GIVEN TEXT Block Start

Eagle Island summer camp won’t open this year
SARANAC LAKE — The Eagle Island Camp Board of Directors has decided not to hold summer camp activities this year, saying it could not find a “safe and permissible way” to run programming amid the coronavirus pandemic.
“We are saddened to share that, after lengthy deliberation, the Board of Directors has determined that we must suspend plans to host programming on Eagle Island this summer,” Camp Director Katrina Dearden and Executive Director Paula Michelsen wrote in a message addressed to their “camp family.” “We understand how disappointing this must be to our Eagle Island family. Know that this decision was not an easy one.”
They said they sought guidance from the American Camp Association, the U.S. Centers for Disease Control and New York state, as well as consulting with the broader camping community.
“For many months, we have been looking forward to welcoming back our day campers and hosting overnight campers for the first time in over a decade,” Dearden and Michelsen wrote.
They said the camp will issue refunds for 2020 tuition within two weeks, or campers can opt to use the funds as a deposit for future programs. They said the island in Upper Saranac Lake may be able to open to new or modified programs later in the summer or fall.
“Whether this summer would have been your first time on Eagle Island or you have already experienced the wind in your sails, the view from the Lodge porch and the smell of the pines from Mariner Rock, you are part of this community and camp is always with you, whether you are on the Island or not,” Dearden and Michelsen wrote. “We now have the opportunity to keep that Island feeling alive, from our own homes, in our neighborhoods, and around the world.”
Dearden and Michelsen said they are working on developing alternative programming — virtual programs and programs by mail — for all registered campers and included a survey so parents could give their input and ideas.
Other camps have already halted their summer season include Camp Guggenheim in Saranac Lake, run by the Roman Catholic Diocese of Ogdensburg, and Camps Dudley (for boys) and Kiniya (for girls) in Westport, on the shore of Lake Champlain. Clarkson University has said it aims to go online instead with its academic camps, such as Horizons and Young Scholars, but keep its sports camps in-person.
Other North Country summer camps are waiting for New York leaders to make the call. Gov. Andrew Cuomo has said summer camps can open when their regions reopen.

GIVEN TEXT Block End
RECORDS Block Start

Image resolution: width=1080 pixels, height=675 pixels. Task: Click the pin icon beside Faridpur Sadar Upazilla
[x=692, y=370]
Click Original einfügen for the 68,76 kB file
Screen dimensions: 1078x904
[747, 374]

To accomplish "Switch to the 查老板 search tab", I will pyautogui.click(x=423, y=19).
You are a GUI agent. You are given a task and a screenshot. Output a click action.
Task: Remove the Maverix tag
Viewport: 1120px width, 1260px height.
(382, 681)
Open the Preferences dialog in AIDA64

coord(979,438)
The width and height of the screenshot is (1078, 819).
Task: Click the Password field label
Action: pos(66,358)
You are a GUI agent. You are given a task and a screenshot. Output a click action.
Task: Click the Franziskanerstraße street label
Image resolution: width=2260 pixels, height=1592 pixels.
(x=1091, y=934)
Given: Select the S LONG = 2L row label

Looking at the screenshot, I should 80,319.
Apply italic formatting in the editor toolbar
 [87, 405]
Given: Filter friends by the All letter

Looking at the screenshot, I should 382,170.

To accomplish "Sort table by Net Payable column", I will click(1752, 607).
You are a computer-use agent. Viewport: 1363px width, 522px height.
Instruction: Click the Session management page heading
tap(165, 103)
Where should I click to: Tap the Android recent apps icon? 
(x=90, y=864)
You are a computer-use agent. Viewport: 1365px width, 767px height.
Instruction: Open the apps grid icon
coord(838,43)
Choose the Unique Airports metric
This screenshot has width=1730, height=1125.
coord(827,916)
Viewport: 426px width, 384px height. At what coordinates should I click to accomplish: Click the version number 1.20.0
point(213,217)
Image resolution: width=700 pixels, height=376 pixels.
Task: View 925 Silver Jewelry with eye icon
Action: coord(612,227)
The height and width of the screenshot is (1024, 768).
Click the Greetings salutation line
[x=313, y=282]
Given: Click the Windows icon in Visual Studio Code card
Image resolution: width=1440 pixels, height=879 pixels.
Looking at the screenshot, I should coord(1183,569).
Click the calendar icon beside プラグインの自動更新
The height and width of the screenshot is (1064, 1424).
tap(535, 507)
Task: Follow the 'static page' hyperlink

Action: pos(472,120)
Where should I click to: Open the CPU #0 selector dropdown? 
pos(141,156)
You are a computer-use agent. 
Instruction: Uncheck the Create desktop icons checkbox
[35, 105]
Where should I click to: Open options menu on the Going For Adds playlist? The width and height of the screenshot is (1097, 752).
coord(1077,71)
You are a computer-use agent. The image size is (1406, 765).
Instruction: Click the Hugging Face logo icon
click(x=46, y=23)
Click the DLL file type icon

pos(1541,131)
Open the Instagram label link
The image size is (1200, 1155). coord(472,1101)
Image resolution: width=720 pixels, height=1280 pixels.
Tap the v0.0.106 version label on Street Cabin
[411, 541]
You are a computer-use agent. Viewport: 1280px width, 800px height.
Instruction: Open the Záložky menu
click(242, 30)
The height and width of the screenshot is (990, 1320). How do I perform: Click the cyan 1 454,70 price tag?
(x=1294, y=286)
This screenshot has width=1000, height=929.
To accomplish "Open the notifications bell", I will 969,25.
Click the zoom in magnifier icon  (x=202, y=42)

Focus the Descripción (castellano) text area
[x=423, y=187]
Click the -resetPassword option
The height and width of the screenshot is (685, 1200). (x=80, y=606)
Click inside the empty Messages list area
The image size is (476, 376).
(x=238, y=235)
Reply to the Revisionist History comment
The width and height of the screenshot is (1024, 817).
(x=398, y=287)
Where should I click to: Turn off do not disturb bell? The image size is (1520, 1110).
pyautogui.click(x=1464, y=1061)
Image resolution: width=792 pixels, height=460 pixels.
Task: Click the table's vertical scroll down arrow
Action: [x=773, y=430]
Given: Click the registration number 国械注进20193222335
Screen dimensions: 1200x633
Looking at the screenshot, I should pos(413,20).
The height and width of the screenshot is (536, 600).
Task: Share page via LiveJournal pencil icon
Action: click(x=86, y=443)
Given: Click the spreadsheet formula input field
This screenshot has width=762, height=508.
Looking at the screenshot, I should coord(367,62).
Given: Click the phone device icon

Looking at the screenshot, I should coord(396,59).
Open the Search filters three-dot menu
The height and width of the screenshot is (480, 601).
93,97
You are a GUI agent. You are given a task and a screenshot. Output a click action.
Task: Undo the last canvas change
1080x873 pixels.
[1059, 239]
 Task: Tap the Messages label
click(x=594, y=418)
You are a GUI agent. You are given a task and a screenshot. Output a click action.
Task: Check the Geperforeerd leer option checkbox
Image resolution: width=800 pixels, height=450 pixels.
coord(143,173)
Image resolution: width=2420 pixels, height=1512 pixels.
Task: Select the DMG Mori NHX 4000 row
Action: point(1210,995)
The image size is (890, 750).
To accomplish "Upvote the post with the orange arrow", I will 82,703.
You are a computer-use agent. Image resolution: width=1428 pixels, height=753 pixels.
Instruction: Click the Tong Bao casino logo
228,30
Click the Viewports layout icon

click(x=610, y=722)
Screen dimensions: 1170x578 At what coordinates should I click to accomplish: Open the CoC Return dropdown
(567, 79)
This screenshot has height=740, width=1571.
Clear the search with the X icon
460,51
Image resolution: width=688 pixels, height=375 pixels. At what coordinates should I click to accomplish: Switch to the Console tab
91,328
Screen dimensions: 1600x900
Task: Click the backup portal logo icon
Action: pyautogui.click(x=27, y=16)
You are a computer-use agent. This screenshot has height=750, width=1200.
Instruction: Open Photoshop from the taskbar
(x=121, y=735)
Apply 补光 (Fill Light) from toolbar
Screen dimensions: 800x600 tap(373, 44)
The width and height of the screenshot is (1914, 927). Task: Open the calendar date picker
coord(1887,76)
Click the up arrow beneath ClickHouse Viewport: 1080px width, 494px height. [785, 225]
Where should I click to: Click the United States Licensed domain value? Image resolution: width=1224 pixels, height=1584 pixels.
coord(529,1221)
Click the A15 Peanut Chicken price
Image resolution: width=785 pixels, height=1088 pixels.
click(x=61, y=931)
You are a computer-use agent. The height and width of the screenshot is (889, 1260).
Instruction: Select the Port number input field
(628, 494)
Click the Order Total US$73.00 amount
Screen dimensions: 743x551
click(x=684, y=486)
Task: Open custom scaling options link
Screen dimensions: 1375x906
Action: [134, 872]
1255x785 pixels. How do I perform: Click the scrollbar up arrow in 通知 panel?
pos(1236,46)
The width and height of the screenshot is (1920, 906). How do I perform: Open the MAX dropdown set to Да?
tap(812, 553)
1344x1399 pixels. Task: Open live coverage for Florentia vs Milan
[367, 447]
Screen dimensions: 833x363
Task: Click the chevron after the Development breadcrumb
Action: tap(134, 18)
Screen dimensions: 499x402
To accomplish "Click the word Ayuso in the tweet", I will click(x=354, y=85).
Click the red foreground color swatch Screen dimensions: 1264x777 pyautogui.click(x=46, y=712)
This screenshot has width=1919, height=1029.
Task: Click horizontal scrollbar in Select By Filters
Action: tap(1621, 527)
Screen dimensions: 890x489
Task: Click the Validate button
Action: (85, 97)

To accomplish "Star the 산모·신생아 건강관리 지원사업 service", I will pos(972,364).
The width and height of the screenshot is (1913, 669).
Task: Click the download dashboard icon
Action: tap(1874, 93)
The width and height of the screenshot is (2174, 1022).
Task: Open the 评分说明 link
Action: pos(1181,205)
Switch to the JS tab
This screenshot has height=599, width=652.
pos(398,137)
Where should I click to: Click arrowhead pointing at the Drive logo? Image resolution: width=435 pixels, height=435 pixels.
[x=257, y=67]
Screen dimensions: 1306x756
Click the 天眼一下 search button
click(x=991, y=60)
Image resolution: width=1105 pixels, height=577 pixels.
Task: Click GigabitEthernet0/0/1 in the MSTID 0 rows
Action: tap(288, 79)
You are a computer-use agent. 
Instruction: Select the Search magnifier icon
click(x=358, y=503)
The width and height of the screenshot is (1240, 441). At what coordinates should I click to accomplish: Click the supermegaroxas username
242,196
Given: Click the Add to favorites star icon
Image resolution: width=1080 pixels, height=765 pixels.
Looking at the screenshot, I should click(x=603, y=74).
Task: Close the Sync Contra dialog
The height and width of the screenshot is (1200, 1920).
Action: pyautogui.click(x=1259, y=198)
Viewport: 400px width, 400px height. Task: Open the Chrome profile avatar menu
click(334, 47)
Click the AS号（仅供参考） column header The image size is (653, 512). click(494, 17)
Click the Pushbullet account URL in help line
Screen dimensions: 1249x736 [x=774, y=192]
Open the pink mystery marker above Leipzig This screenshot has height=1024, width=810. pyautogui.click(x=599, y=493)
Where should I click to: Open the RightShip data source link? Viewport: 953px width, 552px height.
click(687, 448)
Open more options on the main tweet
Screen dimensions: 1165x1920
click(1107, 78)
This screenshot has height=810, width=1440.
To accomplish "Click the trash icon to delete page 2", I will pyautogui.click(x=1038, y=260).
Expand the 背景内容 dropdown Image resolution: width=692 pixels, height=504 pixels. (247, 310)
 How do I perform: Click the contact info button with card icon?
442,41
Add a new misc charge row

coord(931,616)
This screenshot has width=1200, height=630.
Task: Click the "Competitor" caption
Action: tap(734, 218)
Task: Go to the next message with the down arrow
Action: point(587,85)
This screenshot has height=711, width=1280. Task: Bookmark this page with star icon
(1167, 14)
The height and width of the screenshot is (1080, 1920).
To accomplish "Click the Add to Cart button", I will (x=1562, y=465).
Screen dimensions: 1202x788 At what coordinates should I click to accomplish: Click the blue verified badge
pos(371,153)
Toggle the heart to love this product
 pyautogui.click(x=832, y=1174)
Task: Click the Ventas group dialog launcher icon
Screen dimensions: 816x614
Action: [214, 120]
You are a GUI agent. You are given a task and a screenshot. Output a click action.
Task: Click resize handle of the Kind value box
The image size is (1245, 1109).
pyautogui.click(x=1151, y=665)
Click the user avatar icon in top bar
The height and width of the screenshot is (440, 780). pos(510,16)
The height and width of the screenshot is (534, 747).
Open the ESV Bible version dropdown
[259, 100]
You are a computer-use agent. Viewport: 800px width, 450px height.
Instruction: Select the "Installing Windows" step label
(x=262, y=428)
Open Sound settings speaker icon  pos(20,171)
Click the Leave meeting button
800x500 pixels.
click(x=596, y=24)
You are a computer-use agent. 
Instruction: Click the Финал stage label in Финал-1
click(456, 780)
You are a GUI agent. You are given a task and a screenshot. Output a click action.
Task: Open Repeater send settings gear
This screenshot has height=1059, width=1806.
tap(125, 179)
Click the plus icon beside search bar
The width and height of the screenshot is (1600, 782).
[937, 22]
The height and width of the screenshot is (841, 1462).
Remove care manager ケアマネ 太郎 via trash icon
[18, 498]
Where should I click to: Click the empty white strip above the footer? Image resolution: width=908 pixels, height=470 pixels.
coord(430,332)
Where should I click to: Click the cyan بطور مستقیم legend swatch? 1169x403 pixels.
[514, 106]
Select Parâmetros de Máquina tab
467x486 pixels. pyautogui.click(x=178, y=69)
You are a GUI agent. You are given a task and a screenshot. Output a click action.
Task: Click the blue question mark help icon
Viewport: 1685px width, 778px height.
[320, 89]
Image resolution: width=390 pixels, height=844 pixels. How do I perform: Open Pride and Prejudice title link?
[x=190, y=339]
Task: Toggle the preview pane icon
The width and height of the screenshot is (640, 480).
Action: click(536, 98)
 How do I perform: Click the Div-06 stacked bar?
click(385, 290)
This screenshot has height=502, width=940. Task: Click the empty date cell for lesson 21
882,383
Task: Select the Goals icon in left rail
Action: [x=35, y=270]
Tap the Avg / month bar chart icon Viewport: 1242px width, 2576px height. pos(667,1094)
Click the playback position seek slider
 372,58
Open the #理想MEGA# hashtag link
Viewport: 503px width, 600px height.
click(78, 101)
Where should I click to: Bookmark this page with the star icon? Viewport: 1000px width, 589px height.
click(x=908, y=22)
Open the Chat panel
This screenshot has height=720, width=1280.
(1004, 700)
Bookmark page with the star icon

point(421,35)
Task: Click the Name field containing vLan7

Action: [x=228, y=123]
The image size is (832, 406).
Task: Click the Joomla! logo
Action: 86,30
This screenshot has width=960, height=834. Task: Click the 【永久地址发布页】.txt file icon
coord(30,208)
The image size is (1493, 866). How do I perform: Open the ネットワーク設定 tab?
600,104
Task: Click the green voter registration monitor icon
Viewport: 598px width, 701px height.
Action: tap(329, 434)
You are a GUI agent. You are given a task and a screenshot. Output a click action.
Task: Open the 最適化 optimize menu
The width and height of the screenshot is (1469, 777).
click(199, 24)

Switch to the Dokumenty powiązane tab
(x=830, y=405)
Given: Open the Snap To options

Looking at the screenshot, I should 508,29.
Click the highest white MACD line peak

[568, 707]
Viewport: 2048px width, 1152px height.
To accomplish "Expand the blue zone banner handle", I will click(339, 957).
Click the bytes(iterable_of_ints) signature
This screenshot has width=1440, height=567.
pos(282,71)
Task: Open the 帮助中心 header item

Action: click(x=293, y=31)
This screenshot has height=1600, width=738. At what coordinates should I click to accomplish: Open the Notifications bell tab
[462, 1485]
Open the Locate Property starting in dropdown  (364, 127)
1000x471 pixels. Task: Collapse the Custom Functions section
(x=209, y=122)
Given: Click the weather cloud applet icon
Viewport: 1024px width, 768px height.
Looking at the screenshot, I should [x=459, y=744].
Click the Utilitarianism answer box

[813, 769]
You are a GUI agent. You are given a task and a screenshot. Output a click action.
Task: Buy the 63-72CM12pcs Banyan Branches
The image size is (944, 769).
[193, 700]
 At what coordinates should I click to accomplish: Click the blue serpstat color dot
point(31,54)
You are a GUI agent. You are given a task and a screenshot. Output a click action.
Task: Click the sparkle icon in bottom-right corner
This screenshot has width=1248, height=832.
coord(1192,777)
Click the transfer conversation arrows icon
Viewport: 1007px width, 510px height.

RECORDS Block End

WORK INSTRUCTIONS -
Rewrite the camp closure article from "They said the camp" up to and including "summer or fall.", substituting "reimbursements" for "refunds".

YOUR SOLUTION -
They said the camp will issue reimbursements for 2020 tuition within two weeks, or campers can opt to use the funds as a deposit for future programs. They said the island in Upper Saranac Lake may be able to open to new or modified programs later in the summer or fall.